All kidding aside, MnSure isn't meeting people's needs. This can't be viewed in isolation. It must be viewed from the perspective that people who've had their policies canceled are depending on MnSure being operational at their convenience, not at the government's convenience.
That MnSure isn't open 24/7 is additional proof that government customer service stinks because it lacks a profit motive. Whether the job is done poorly or whether it's done exceptionally, the pay is the same. There's virtually no chance that the people staffing MnSure will get fired or take a pay cut.
That's the biggest fallacy exposed by the Affordable Care Act. Government shouldn't be in the business of telling clinics, doctors or hospitals how to care for patients. Having government telling doctors, hospitals and clinics how to care for patients is like having Bernie Sanders explain capitalism to Art Laffer.

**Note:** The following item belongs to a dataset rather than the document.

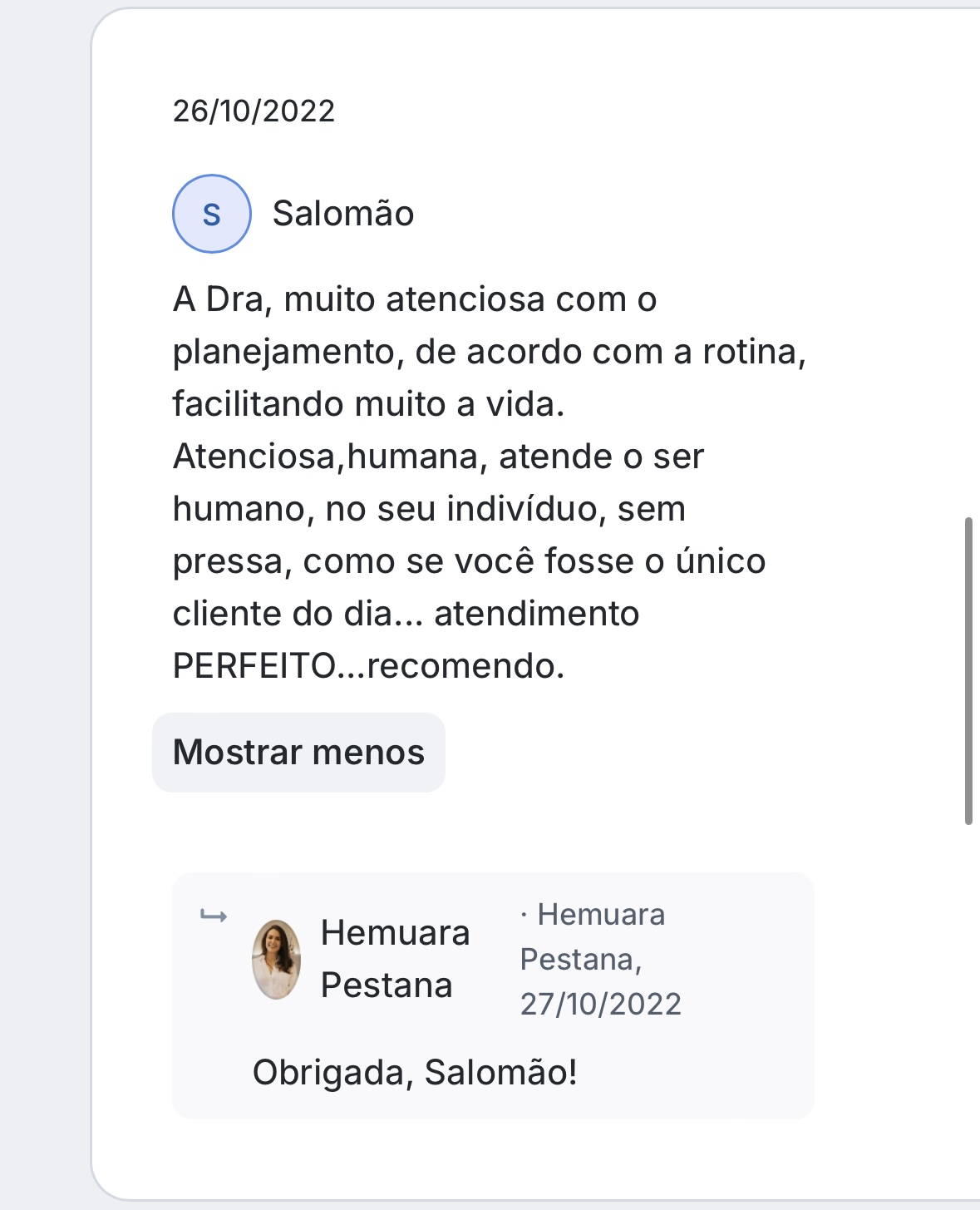Click the reply date 27/10/2022
This screenshot has height=1210, width=980.
pyautogui.click(x=600, y=1004)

The disgraceful part of this is that Gov. Dayton, Sen. Franken and Sen. Klobuchar have pretended like the MnSure website is running perfectly. Clearly, that isn't the case. In fact, it's clear that the website's approach to customer service is mostly about doing what the government wants, not fulfilling the customers' needs.
Gov. Dayton, Sen. Franken, Sen. Klobuchar and the DFL legislature should be ashamed of themselves for constructing this disaster.
Posted Monday, November 11, 2013 1:28 AM
Comment 1 by bren jeffers at 11-Nov-13 10:54 AM
I'm getting same message at 11am Monday morning!!!!